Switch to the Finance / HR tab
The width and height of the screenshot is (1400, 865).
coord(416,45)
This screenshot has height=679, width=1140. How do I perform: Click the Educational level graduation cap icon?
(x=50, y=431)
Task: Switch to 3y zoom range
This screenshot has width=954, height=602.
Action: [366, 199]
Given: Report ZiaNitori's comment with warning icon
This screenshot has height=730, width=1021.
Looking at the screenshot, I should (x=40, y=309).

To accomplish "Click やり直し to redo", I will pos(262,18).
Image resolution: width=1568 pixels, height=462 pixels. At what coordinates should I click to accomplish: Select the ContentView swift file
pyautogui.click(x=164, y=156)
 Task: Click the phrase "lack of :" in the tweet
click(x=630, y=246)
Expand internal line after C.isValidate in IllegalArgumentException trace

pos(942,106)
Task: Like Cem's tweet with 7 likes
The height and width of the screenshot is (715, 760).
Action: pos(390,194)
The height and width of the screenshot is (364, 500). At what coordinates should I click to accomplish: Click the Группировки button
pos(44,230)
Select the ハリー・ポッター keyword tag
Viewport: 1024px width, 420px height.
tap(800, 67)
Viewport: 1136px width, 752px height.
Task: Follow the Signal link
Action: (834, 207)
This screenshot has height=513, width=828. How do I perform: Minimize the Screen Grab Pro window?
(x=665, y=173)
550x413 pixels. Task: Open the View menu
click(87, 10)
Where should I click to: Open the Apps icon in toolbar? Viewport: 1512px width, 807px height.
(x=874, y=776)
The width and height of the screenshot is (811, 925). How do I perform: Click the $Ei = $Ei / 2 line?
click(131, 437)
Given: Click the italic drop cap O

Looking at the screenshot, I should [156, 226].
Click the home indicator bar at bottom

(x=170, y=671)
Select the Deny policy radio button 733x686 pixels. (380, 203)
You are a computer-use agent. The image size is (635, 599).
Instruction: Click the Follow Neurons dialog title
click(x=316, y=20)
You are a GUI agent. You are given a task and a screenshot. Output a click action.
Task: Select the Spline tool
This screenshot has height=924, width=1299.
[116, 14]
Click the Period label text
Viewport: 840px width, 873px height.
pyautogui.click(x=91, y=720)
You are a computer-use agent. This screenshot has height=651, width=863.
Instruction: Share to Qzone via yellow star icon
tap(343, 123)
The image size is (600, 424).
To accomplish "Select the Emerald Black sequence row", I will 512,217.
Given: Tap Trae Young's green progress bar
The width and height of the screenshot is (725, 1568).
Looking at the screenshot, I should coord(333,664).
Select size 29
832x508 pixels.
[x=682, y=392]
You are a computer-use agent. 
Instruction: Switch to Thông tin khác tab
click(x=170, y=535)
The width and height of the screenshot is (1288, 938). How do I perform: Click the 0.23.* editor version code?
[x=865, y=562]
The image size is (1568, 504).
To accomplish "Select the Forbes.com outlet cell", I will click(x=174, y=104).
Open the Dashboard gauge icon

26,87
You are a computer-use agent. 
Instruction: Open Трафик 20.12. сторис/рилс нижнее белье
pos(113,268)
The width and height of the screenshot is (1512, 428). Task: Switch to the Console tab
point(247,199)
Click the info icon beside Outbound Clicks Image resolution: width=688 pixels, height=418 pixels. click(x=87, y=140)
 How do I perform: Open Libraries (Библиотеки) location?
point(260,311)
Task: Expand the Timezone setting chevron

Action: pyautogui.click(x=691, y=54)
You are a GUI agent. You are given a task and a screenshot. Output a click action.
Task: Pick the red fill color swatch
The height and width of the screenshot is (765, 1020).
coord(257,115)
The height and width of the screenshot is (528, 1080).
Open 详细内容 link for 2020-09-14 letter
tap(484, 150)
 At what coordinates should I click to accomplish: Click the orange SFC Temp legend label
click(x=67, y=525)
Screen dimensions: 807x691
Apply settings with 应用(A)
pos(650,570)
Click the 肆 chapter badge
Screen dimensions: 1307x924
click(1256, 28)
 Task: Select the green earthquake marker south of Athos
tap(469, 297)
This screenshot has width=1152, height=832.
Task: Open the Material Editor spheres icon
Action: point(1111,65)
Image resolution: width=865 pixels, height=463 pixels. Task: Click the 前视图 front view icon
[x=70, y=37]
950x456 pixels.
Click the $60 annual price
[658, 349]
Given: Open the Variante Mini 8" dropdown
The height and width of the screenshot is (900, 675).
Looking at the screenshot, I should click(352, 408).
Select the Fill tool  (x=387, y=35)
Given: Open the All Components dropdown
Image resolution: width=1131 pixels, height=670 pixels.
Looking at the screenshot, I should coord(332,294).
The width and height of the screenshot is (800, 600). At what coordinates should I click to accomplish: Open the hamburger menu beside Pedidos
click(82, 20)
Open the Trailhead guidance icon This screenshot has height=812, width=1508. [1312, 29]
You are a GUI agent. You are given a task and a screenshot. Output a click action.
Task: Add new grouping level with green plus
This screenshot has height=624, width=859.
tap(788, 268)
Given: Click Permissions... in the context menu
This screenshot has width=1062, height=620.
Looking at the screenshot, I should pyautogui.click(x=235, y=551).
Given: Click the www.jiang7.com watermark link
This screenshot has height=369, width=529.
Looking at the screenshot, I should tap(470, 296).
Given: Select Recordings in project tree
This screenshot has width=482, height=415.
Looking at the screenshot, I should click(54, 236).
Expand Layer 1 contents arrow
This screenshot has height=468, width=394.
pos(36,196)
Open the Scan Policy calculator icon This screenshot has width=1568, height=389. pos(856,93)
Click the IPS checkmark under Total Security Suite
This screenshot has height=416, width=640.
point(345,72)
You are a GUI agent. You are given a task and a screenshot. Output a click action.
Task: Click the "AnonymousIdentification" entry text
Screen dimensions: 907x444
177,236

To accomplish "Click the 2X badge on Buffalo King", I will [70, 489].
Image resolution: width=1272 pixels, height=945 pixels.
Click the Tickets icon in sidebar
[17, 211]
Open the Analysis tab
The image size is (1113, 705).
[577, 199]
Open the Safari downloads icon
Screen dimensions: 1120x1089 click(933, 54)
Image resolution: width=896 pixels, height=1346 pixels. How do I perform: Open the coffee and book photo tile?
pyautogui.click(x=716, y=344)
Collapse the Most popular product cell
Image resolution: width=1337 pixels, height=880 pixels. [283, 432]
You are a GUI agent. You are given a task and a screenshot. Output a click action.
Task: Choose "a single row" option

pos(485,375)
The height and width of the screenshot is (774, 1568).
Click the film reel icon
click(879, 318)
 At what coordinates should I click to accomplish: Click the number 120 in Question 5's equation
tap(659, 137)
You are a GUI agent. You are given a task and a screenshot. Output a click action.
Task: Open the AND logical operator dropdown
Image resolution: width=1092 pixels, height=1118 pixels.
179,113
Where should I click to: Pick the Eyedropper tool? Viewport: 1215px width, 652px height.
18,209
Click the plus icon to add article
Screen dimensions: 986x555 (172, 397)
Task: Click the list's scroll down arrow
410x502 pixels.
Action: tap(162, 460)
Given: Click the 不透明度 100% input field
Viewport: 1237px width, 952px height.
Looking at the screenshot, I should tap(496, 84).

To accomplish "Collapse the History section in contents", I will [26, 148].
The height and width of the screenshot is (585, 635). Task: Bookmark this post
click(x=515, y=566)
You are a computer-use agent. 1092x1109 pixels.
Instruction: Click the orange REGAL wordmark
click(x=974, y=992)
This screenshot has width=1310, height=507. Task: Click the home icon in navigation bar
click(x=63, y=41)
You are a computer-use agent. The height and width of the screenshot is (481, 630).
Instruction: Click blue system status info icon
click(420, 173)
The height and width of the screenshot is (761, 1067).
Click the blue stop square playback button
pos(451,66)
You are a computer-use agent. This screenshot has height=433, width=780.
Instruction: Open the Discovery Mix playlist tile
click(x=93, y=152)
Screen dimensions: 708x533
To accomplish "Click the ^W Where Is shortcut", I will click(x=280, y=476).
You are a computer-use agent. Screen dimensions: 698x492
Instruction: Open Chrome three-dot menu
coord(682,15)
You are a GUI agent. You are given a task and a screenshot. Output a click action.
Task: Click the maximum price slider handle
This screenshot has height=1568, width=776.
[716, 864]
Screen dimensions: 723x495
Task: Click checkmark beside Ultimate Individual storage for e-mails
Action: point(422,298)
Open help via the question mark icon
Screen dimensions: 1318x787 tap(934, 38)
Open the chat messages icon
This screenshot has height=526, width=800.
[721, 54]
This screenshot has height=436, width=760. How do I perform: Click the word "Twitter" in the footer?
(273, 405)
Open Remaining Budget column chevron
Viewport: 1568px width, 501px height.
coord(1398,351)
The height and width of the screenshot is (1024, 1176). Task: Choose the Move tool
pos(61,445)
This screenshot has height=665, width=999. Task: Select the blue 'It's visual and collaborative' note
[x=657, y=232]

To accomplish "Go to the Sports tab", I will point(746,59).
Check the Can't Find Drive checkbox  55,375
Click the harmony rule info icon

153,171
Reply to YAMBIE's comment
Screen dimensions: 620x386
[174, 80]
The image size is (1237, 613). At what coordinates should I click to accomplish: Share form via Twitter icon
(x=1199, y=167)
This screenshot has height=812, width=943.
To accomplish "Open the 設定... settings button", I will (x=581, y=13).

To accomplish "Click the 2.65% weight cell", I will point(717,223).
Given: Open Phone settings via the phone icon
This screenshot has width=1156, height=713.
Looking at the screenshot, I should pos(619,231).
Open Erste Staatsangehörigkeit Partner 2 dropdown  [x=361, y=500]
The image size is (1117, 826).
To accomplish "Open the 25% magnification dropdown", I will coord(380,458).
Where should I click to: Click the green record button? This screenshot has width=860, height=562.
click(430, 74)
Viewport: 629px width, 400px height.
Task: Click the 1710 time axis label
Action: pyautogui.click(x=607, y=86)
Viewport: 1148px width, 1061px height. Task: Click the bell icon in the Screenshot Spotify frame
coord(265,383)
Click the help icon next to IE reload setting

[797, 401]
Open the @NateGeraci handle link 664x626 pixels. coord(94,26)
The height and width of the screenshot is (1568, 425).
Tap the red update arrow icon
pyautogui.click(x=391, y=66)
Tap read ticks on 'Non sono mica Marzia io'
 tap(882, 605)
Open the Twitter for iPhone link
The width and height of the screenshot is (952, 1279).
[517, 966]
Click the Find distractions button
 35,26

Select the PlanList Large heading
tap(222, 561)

══════════

## Required action:
Restate word for word every line from the one containing "Viewport: 1148px width, 1061px" through the final line of the listing. Both end lines belong in the answer.

## Output:
Viewport: 1148px width, 1061px height. Task: Click the bell icon in the Screenshot Spotify frame
coord(265,383)
Click the help icon next to IE reload setting

[797, 401]
Open the @NateGeraci handle link 664x626 pixels. coord(94,26)
The height and width of the screenshot is (1568, 425).
Tap the red update arrow icon
pyautogui.click(x=391, y=66)
Tap read ticks on 'Non sono mica Marzia io'
 tap(882, 605)
Open the Twitter for iPhone link
The width and height of the screenshot is (952, 1279).
[517, 966]
Click the Find distractions button
 35,26

Select the PlanList Large heading
tap(222, 561)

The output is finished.